И вот недавно на Рижском кинофестивале показывали одну из картин Ангелопулоса. Я подумала: «Интересно, совпадут ли мои житейские впечатления с впечатлениями от фильма?» К счастью, не совпали – фильм гениальный. Авторский, как у Тарковского. Судя по всему, главный герой – Поэт, который уходит из жизни, – это сам Ангелопулос. И жена его такая же статная и красивая. Правда, в фильме – не девочка, а мальчик, но таких же лет. Эти порванные отношения с людьми и то, что едет он непонятно куда, и мальчик, который то появляется, то исчезает, и жена – обожающая, с которой он тем не менее расстается, – все это меня заворожило. Я поняла его отрешенность. Это уже не человеческие отношения, это отношения художника с миром.

Очень часто человек идеализирует свое детство, свое прошлое. Человек, которого в детстве подавляли или что-то его не устраивало, всегда хочет вырваться из своего прошлого, доказать правоту своих желаний и цели. Или же – «украшает невозвратимое минувшее всеми цветами своего воображения», как писал Пушкин в «Истории села Горюхина».

Когда-то я зачитывалась Прустом и мне казалось, что у него была тонкая, аристократическая жизнь – такая же, как у его лирического героя. Жизнь в почти нереальной обстановке, прелестные отношения между людьми. Я этим упивалась. И вот наконец я попала в Шартр, где недалеко, в маленьком городке, прошло детство Пруста.

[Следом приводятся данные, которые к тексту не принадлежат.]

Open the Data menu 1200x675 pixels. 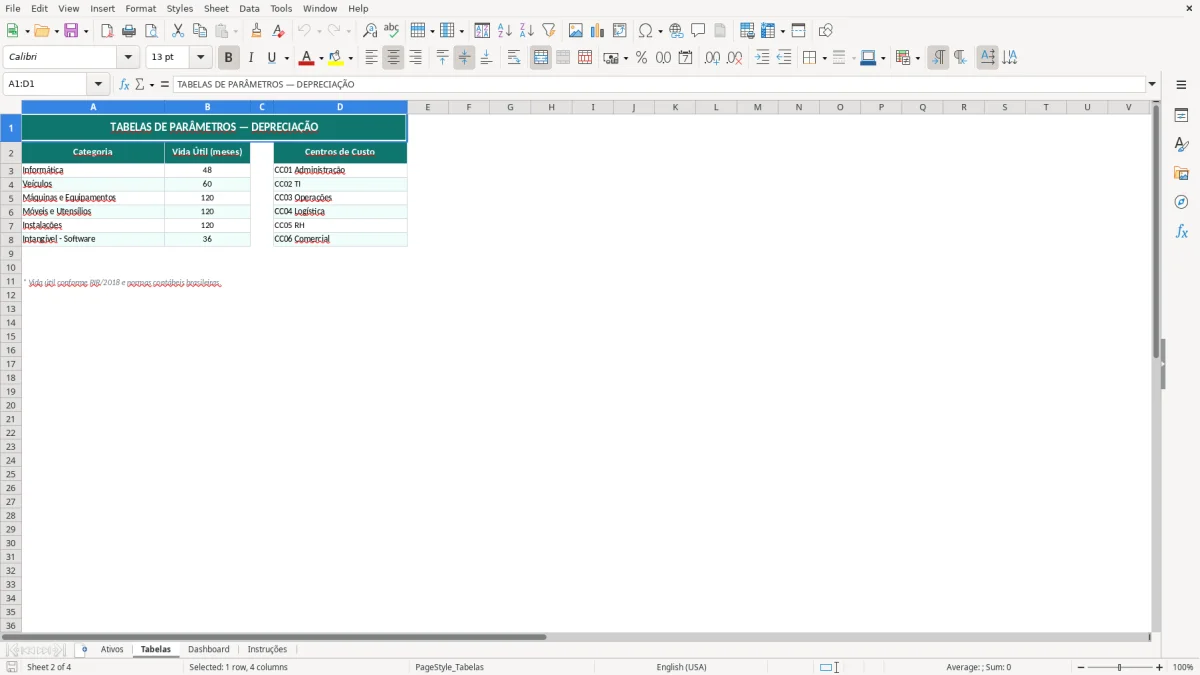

Французский городок, провинциальный, с собором около ратуши. Кафе, булочные, на которых написано: «Здесь продаются настоящие „Мадлен“, с которыми пила чай бабушка Марселя Пруста». Ведь у Пруста описано, как бабушка принимала гостей и они пили чай с печеньем «Мадлен».

Иду дальше по узкой улице. Опять булочная с надписью: «Здесь продаются САМЫЕ настоящие „Мадлен“…» И так – среди этих булочных – приближаюсь к дому Пруста. Дом среднего провинциального врача или адвоката. Когда туда входишь – сразу чувствуешь мещанский обывательский уклад среднего француза. Изящная просторная гостиная, описанная у Пруста, оказалась совсем маленькой, с мещанскими деталями. Все другое… И когда смотришь на его фотографии, понимаешь, как он пытался вырваться из этого затхлого мира и искал себе друзей среди аристократов.

Пруст преобразил не только свое прошлое, но и изменил свою жизнь, которая, следуй он семейным традициям, прошла бы в этом провинциальном городке. Но он намеренно создавал «вторую реальность», недаром его книги называются «В поисках утраченного времени».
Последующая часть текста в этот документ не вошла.